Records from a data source
==========

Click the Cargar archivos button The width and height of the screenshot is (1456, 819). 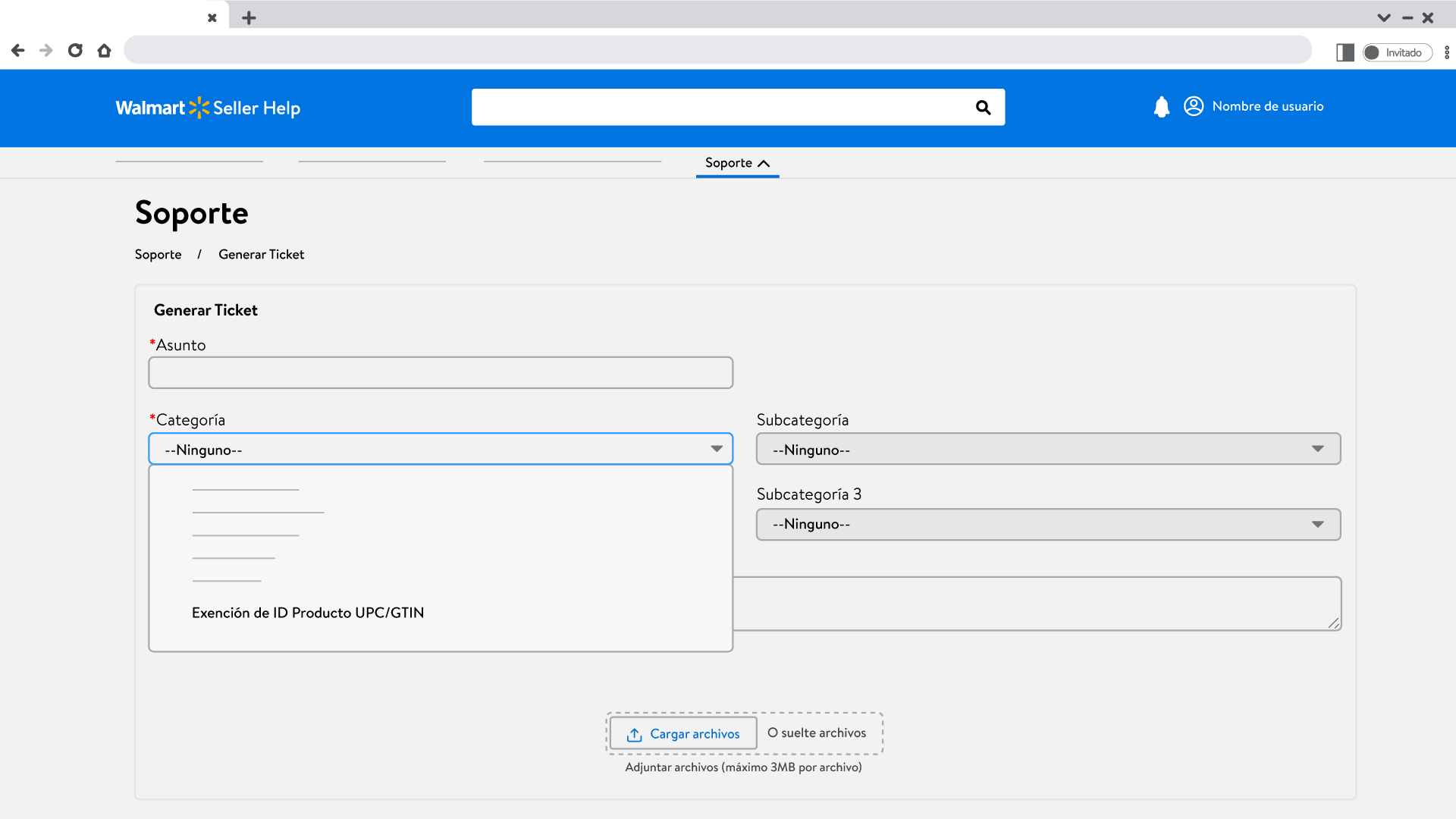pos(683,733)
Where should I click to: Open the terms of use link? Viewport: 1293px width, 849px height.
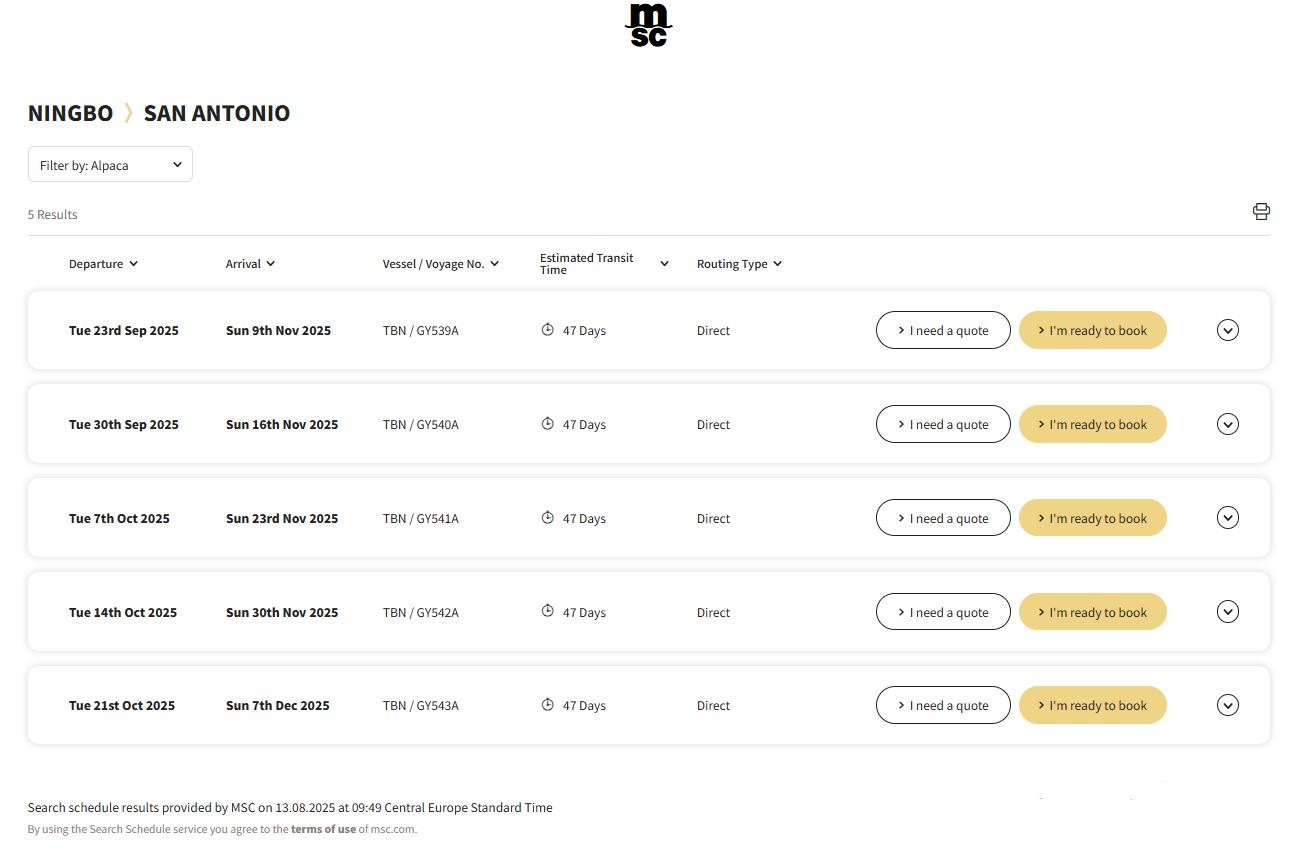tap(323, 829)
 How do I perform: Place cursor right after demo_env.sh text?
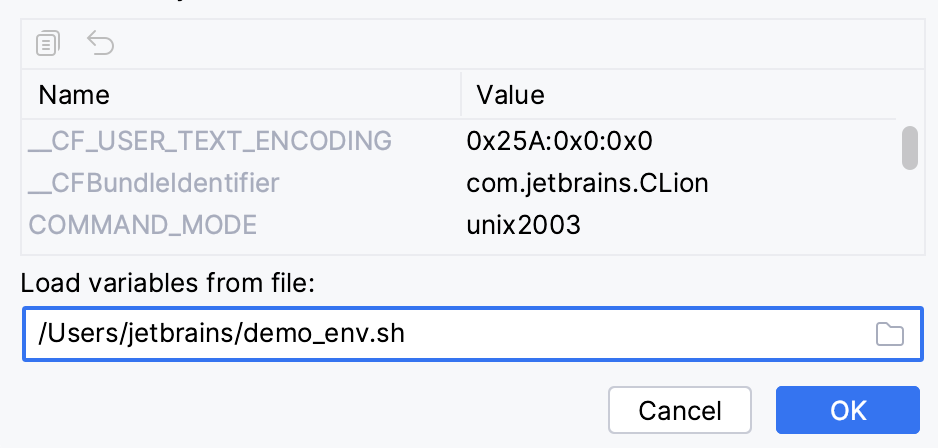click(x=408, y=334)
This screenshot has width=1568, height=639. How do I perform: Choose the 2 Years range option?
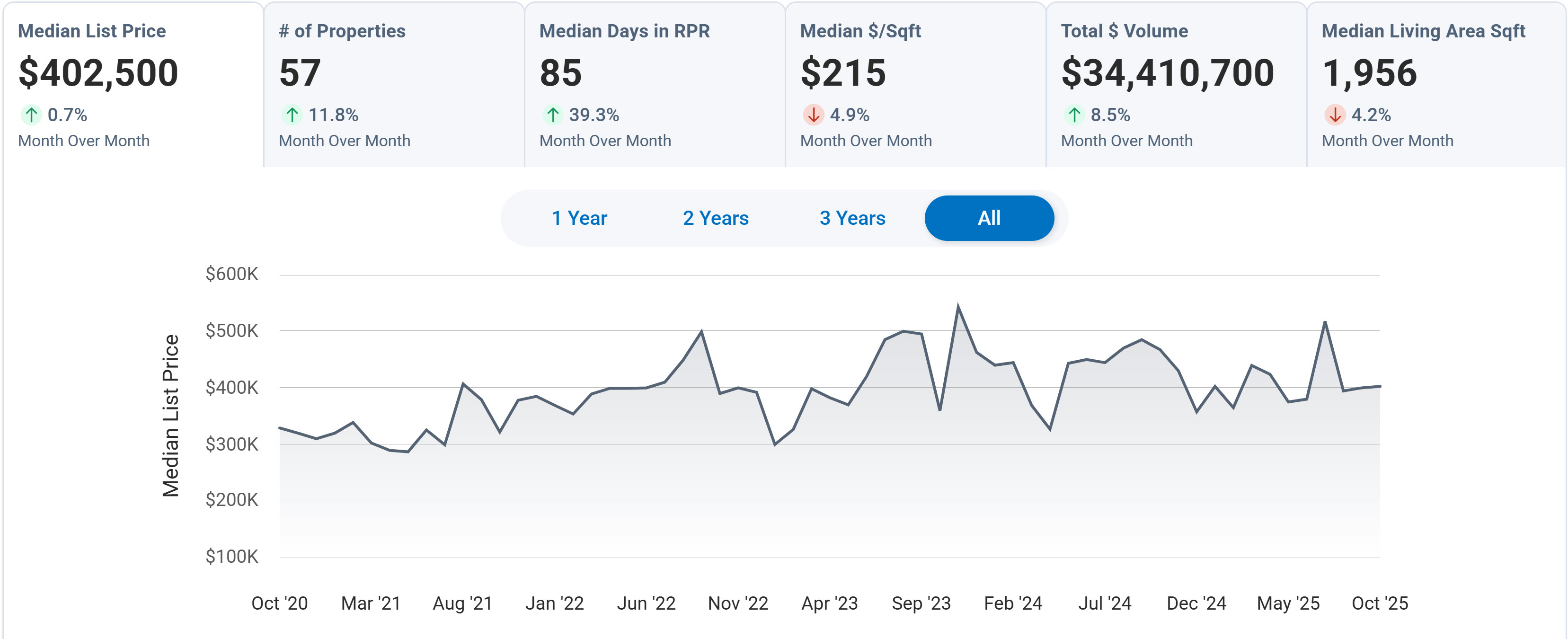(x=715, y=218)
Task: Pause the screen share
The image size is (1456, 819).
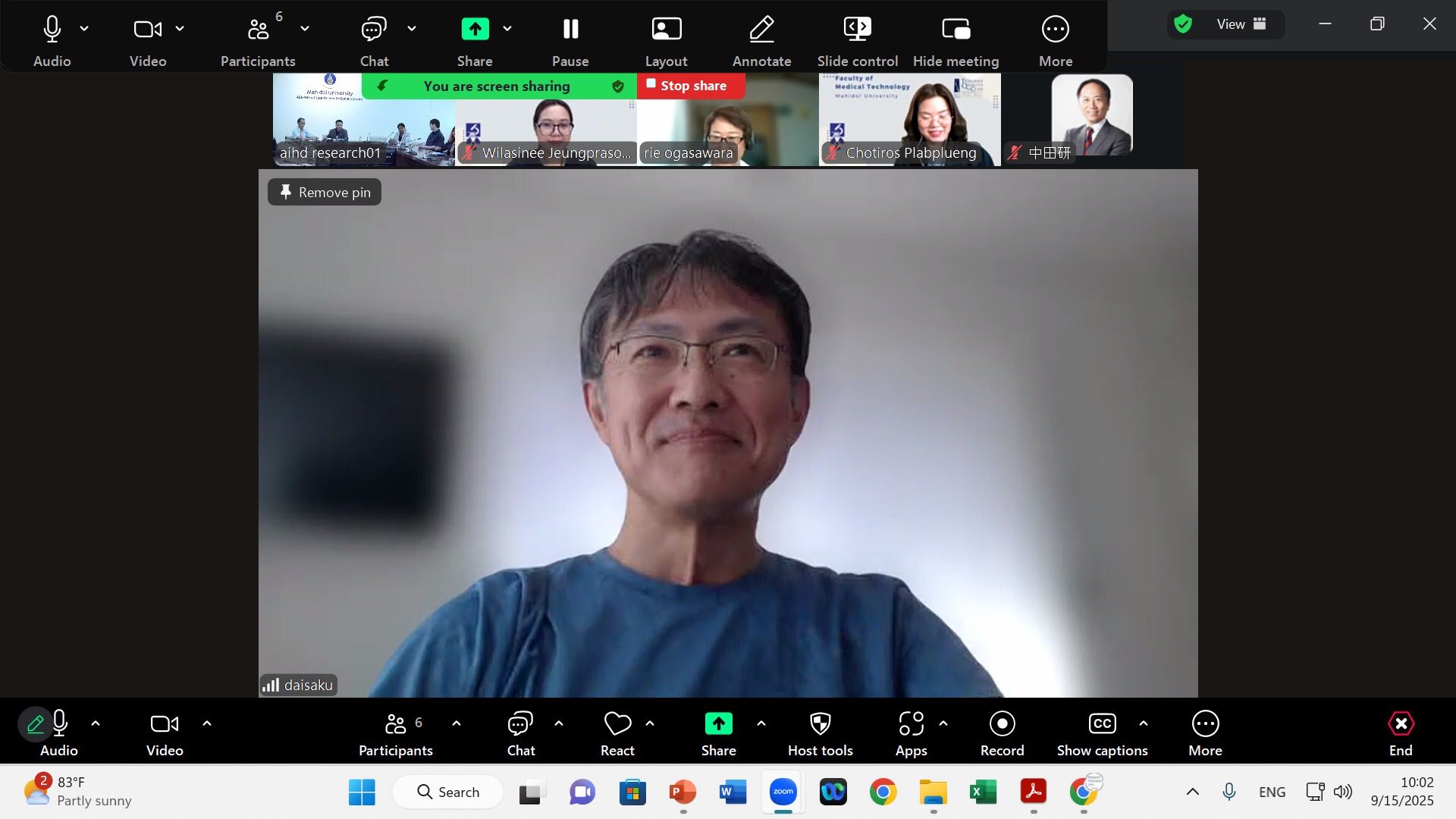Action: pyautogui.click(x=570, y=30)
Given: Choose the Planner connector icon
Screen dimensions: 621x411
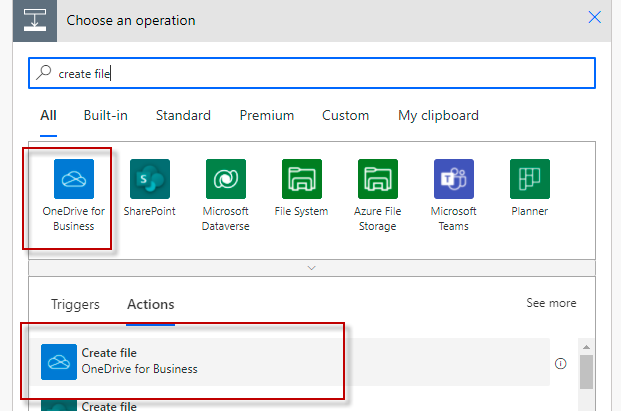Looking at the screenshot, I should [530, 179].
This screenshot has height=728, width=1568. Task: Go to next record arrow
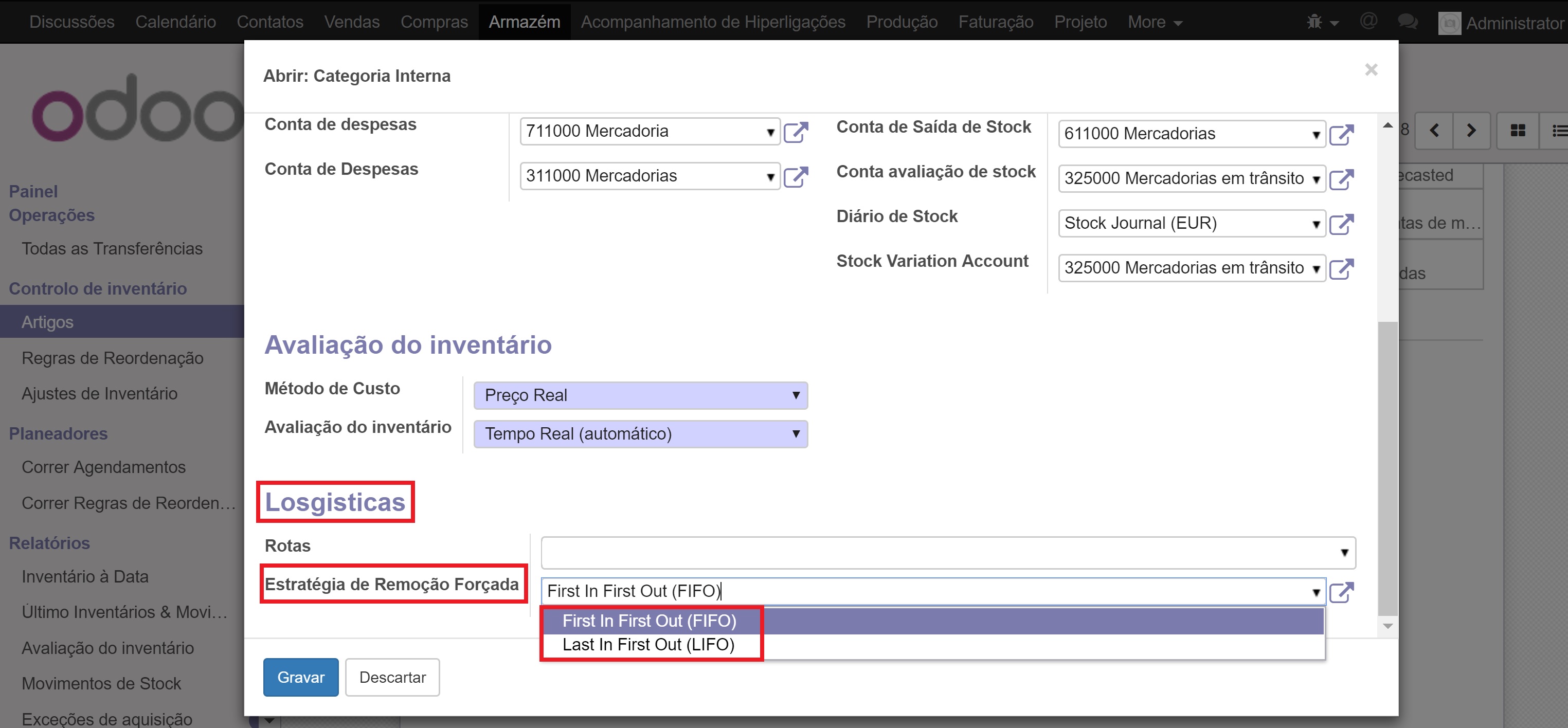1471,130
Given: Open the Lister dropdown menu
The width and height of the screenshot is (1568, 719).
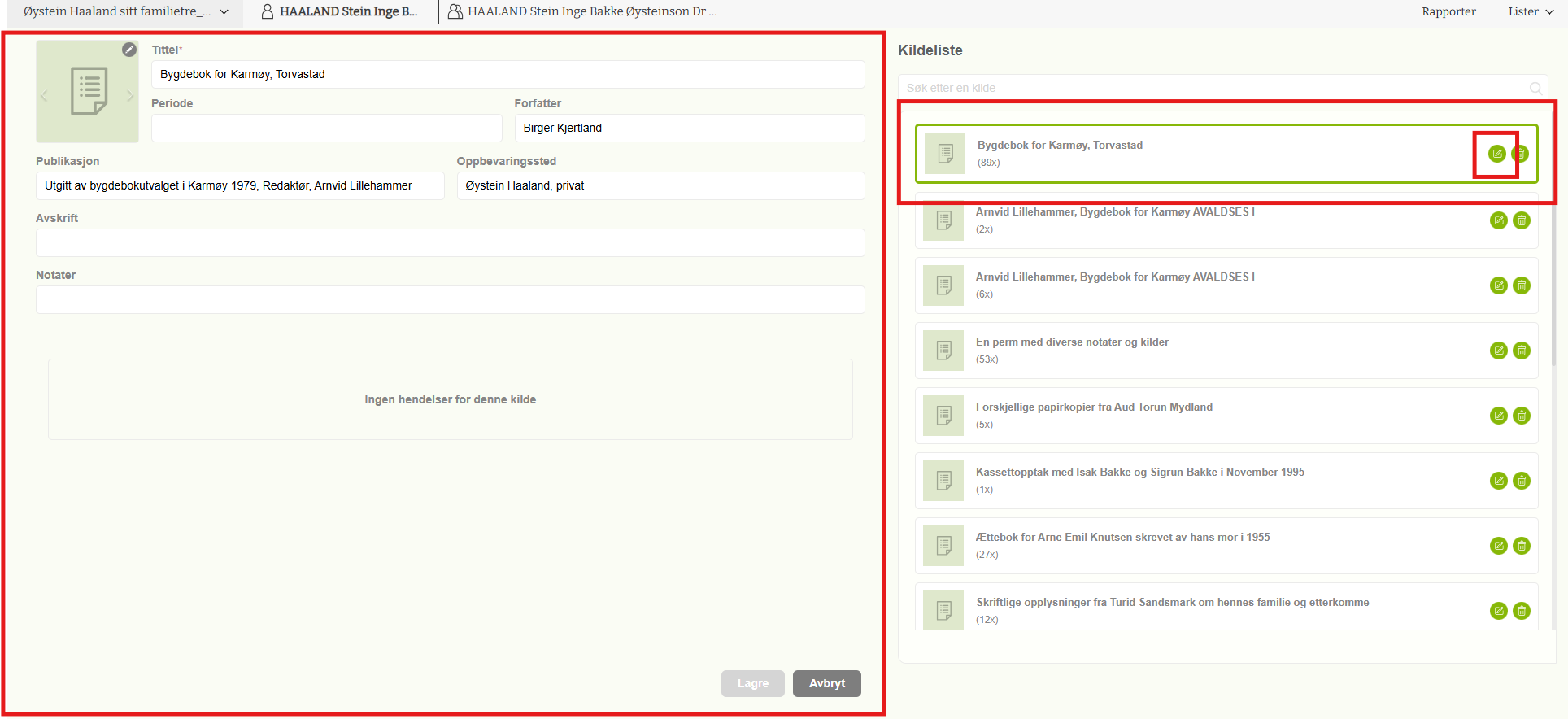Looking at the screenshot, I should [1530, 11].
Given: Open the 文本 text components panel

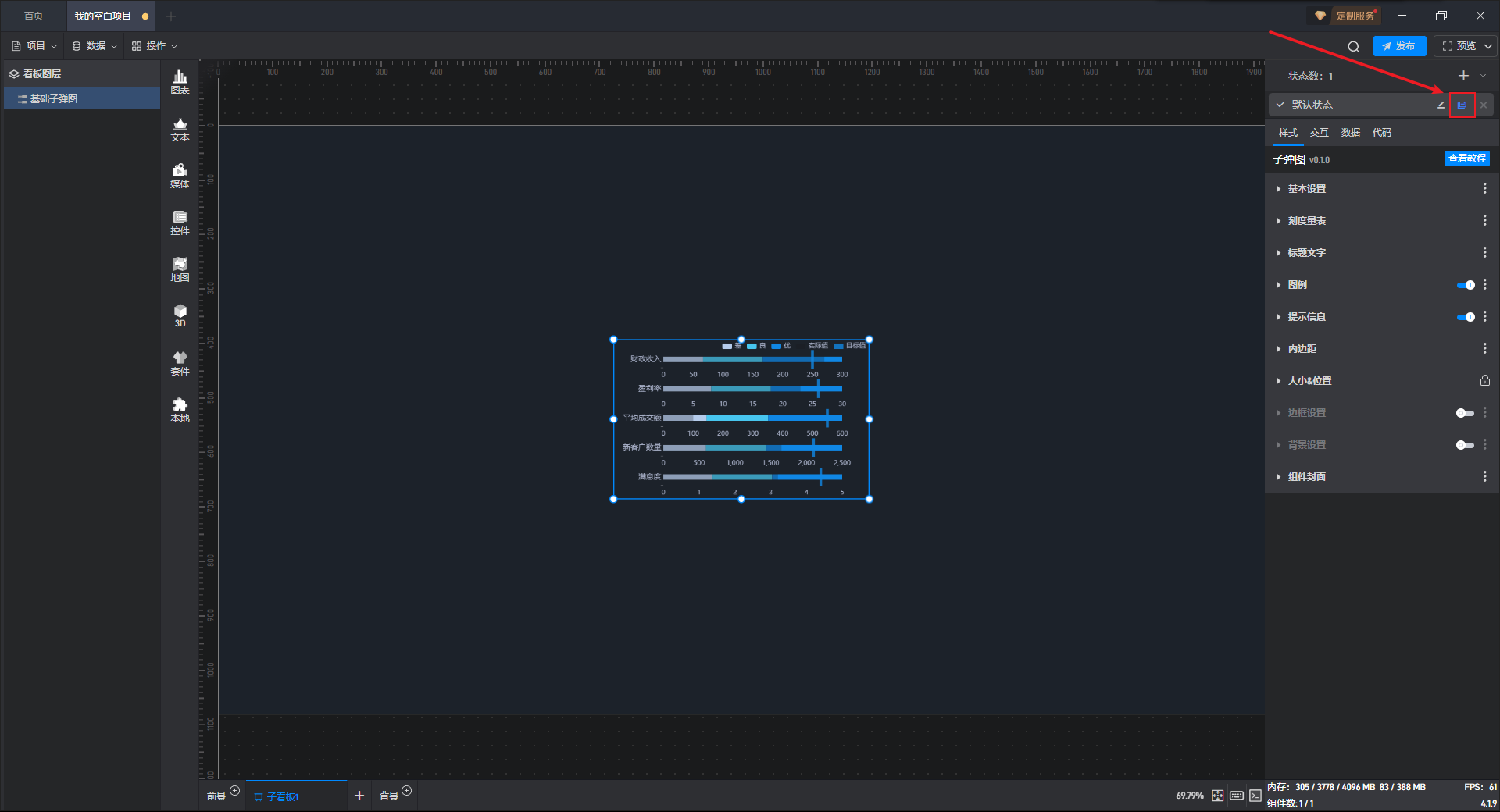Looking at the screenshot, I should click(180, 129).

==========

* Challenge *
Put the lines of the material, from the line containing "Given: Open the Lister dropdown menu" up to and including the final line, into a Markdown table with the columns Row and Line, omitting blank lines. Leave the pictures out of the table.

* Response for this exercise *
| Row | Line |
|---|---|
| 1 | Given: Open the Lister dropdown menu |
| 2 | The width and height of the screenshot is (1568, 719). |
| 3 | Looking at the screenshot, I should [1530, 11]. |
| 4 | Given: Open the 文本 text components panel |
| 5 | Looking at the screenshot, I should click(180, 129). |